---------- SUPPLIED RECORDS ----------

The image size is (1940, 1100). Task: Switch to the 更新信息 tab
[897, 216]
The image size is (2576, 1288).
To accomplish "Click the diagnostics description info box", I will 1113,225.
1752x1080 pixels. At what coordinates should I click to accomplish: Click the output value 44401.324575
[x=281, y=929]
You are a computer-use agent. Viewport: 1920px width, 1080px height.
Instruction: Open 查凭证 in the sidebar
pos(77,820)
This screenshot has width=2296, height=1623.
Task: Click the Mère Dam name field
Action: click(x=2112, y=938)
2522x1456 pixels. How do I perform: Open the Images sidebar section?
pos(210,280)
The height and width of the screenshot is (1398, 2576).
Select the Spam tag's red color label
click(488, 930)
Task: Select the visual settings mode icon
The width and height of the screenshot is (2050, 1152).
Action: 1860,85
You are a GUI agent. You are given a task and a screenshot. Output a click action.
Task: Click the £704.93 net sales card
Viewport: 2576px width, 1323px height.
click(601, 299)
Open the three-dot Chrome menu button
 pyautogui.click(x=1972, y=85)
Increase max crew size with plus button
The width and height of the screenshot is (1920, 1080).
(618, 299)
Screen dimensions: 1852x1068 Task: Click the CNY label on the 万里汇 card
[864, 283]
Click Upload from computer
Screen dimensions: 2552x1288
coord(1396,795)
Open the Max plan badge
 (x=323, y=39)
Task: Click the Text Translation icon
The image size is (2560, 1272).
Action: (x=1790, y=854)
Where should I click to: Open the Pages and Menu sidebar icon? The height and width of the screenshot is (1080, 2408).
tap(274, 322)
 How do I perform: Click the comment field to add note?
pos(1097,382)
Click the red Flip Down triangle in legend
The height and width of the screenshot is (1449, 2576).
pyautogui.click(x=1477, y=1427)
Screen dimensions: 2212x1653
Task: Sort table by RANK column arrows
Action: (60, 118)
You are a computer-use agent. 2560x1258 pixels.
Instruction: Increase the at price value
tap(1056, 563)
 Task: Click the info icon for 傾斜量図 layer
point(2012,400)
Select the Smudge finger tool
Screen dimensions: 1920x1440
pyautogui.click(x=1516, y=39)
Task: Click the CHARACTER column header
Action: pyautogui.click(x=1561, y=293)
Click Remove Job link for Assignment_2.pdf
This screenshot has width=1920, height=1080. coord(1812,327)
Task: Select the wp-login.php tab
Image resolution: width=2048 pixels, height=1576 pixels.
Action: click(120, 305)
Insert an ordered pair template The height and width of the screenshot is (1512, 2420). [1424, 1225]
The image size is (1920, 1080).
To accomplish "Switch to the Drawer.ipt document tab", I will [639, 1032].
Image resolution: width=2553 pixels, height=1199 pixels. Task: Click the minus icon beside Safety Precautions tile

----------

▶ [DESCRIPTION OF THE TASK]:
Report how many lines in the listing include the word "will". Give nothing but the count.

▶ [OUTPUT]:
2